Still, the aggregate results don’t tell me much. The exit polls show some weird anomalies. In my own beloved home state of Washington, for example, we see that voters under 50 swung for the Republican candidate Dino Rossi (in fact, 11 percent of 2008 Obama voters in the Evergreen State pulled the lever for the Republican senatorial candidate this year). Yet, among those older than 65, Murray did better this year than Obama two years ago. Why on earth would a milquetoast establishment Republican do so well among younger voters – “younger” defined as those between 30 and 50, I haven’t seen results for those under 30, but I assume they went heavily for Murray— without seeing a similar gain among senior citizens? I would spend more time thinking about this, but it appears that Washington was an outlier here. I haven’t yet found another state in which the GOP candidate did better among those under 50 than among those over 65. Not even Rand Paul, who surely benefitted disproportionally from young activists, can make such a claim. Granted, I don’t have much trust in the accuracy of exit polls, but for the time being they are the best data we have on this election.

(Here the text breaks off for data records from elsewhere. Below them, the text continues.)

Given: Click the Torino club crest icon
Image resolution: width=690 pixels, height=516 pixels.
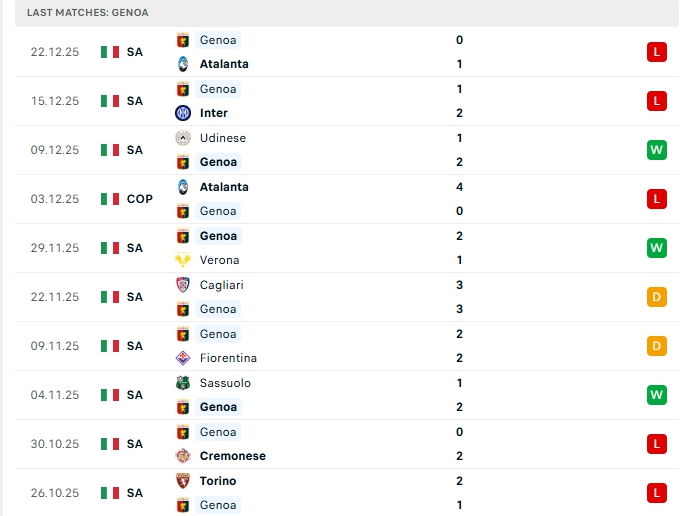Looking at the screenshot, I should click(182, 481).
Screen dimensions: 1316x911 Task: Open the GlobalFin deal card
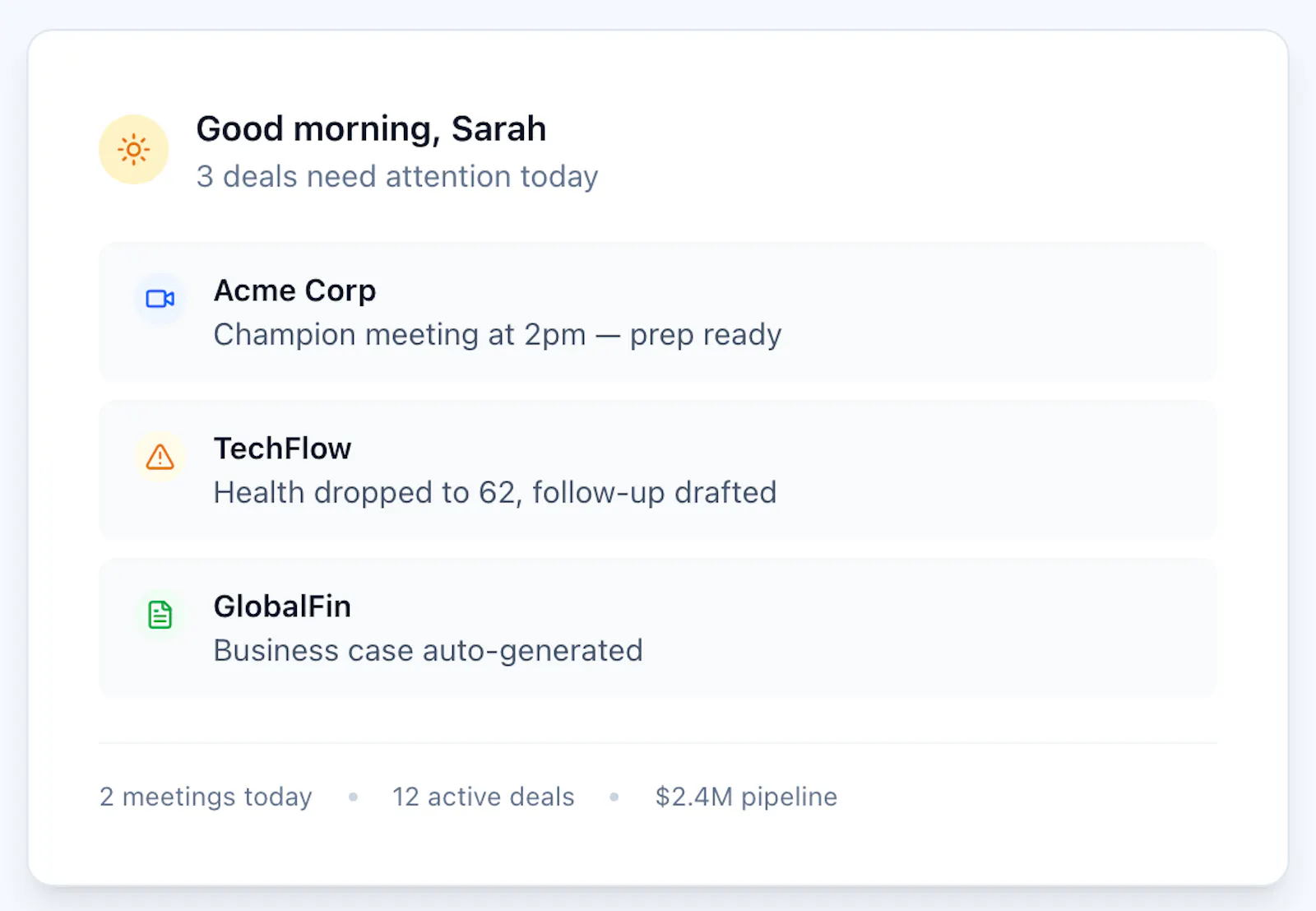click(658, 628)
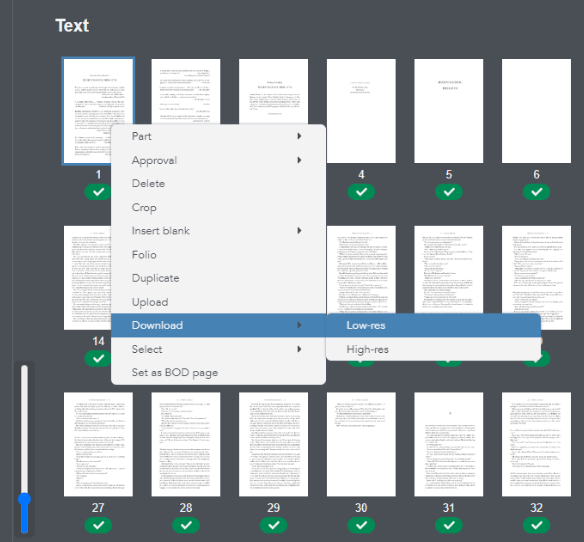The image size is (584, 542).
Task: Click green checkmark badge under page 31
Action: click(449, 525)
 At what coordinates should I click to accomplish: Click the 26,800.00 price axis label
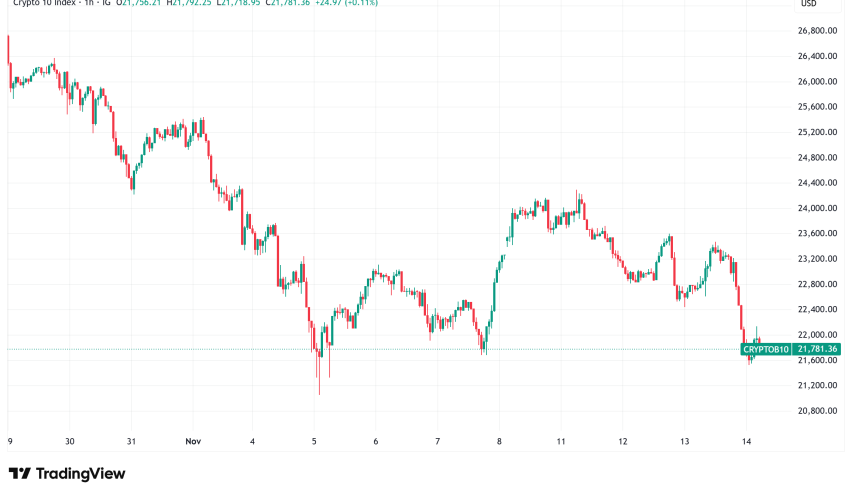[817, 30]
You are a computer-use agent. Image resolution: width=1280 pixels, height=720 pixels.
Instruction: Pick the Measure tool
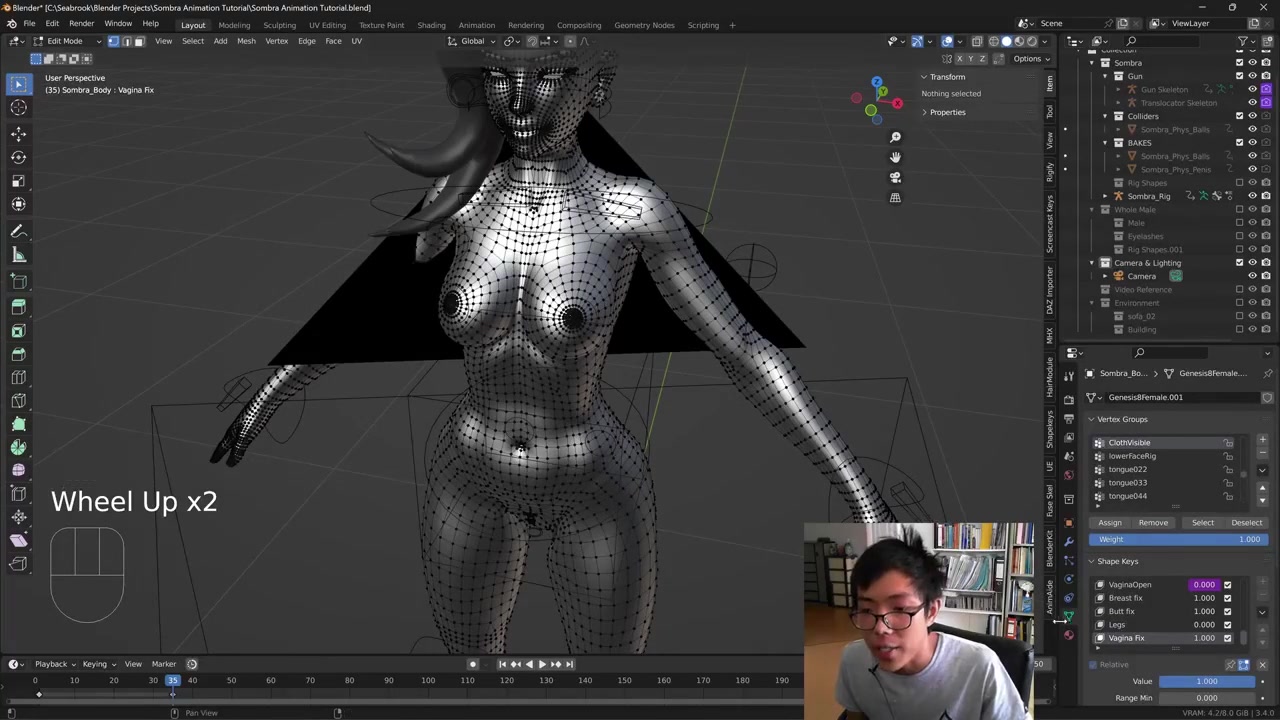click(18, 255)
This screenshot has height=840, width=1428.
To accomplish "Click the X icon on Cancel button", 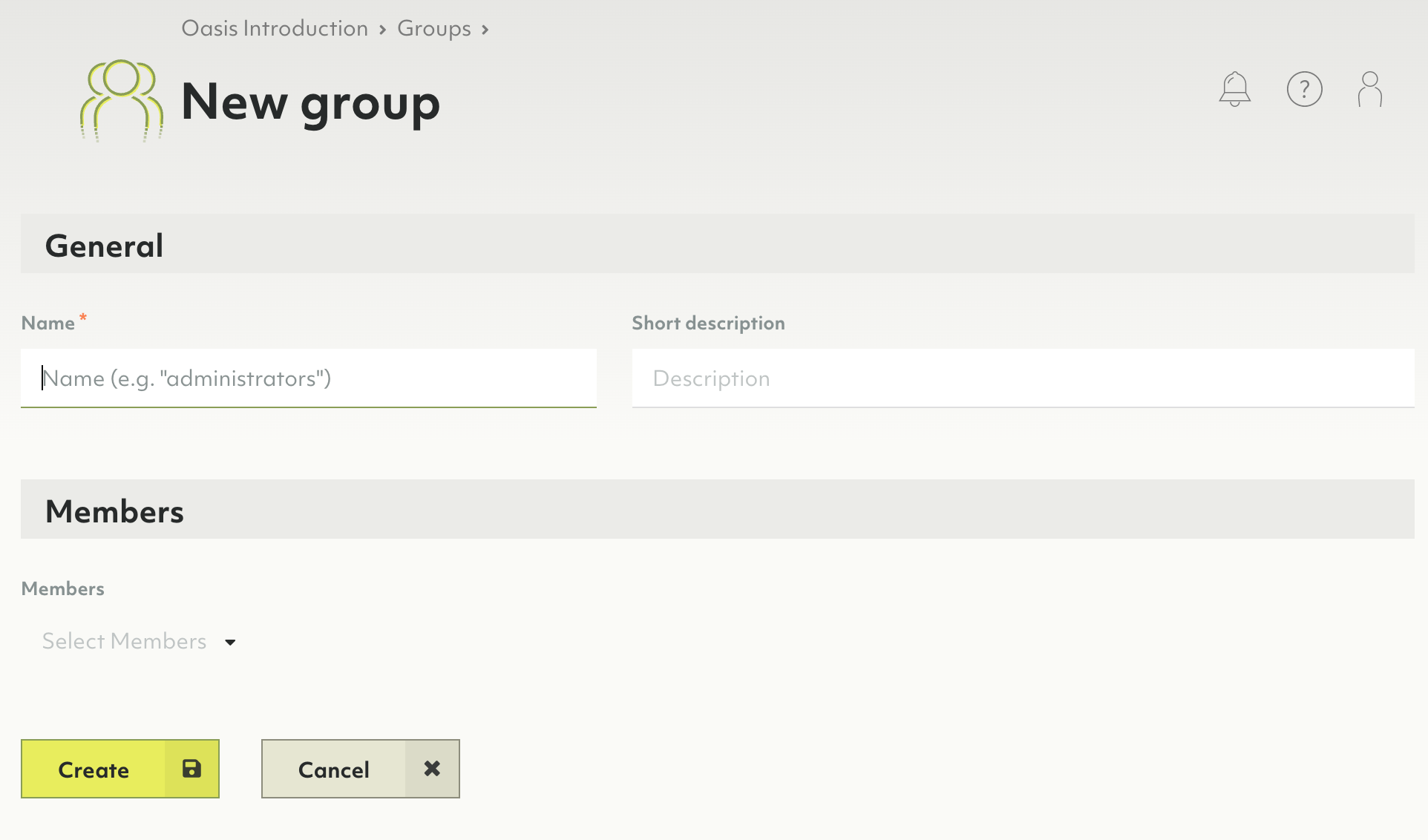I will (x=432, y=769).
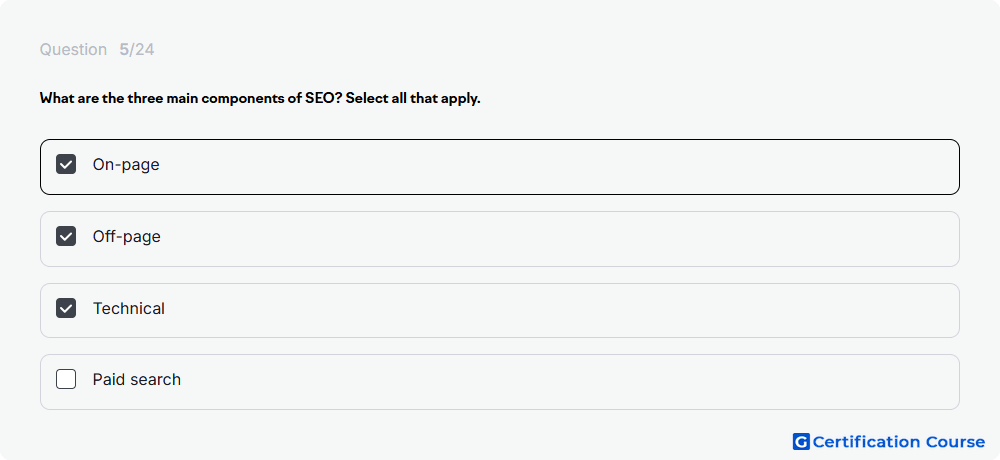Click the Off-page answer label text
Image resolution: width=1000 pixels, height=460 pixels.
pos(126,237)
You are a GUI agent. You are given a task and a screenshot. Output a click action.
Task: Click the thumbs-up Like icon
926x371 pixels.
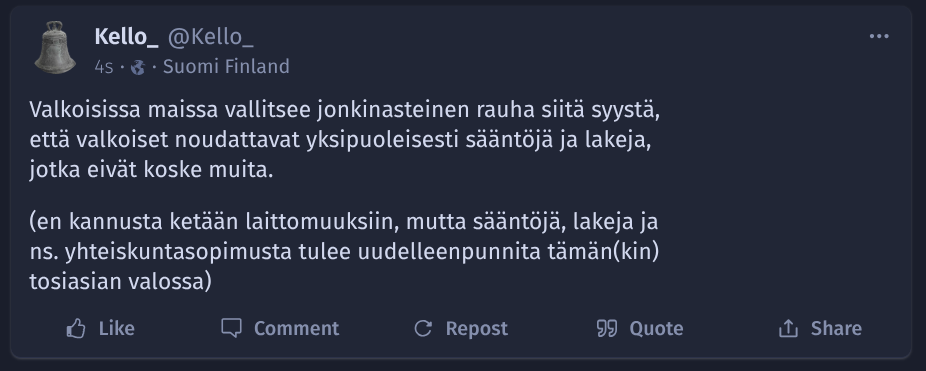pos(76,328)
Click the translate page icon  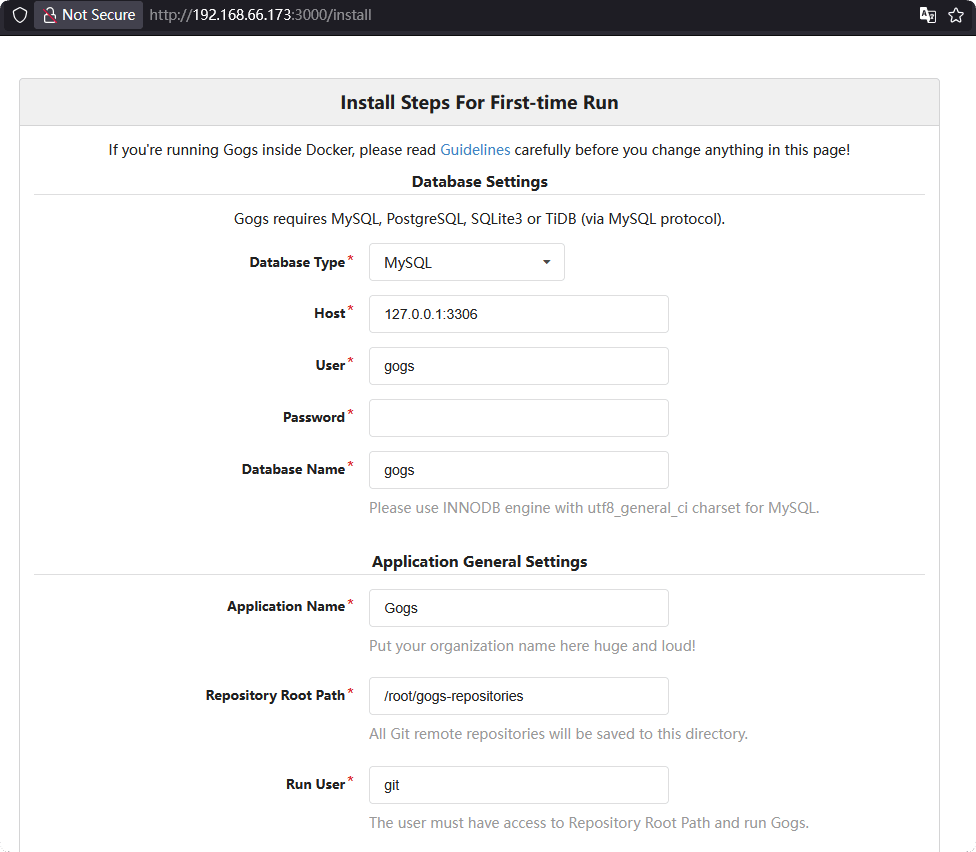928,15
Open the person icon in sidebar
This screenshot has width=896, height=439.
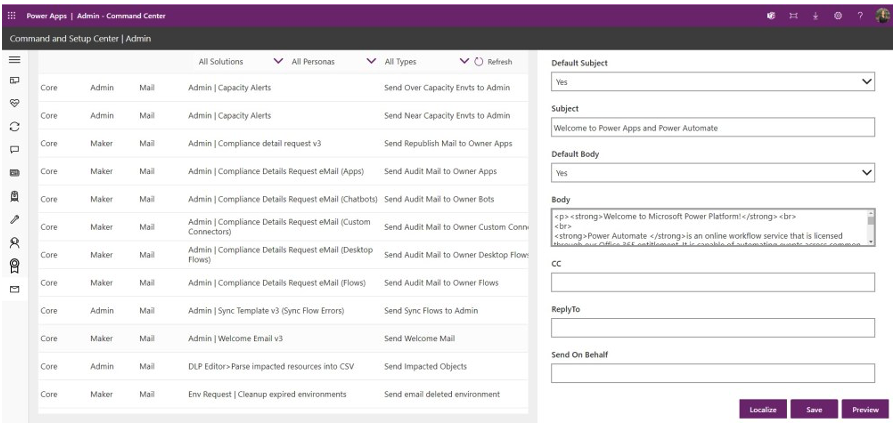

Unless the dramatically different election results in recent years were entirely driven by turnout trends, big swings suggest that we’ve entered a new era of weak partisan attachments. This is totally at odds with the view held by most political scientists, who, with a few prominent exceptions, tend to accept the proposition that the public is more polarized along partisan lines now than in any period in recent memory. I furthermore tend to agree with the position that most self-described “independent voters” are really just partisans who don’t want to admit their partisanship. In reality, those who describe themselves as “independents who lean toward one party” are usually more firm in their partisan attachments than self-described “weak partisans.” Genuine independents are actually rather rare. I therefore don’t give much weight to the opinion that “swing voters” are the key variable in any election. So what’s going on?
Things are further confused by the “Tea Party” candidates – whatever the heck those are. Some of them won big (Paul), whereas others performed, sometimes surprisingly, poorly (O’Donnell, Angle). Now everyone can decide for themselves whether the Tea Party is good for the GOP based on their personal preferences. I guess that’s good news for professional pontificators with an ax to grind, but a challenge for those of us who genuinely want to sort it all out.
If we want to let someone else decide these things for us, I suppose we can always turn to the pundits, who are required to have a firm opinion on everything. Matt Lewis boldly declared that that the 2010 elections represent a revival of “serious conservatism.” He then backed up his assertion by pointing out that, uh, Ronald Reagan read quite a few books in the 1960s. Lewis is confident that the new crop of Republicans will be on par with that towering intellectual giant (and no, I’m not kidding) Jack Kemp. Well, at least I can now say that, for the first time ever, I agree with something Lewis has written.
Sometime next year we’ll have access to individual polling data that will let us parse it all out. By that time, of course, most people will have moved on. In the meantime, you can count me as confused.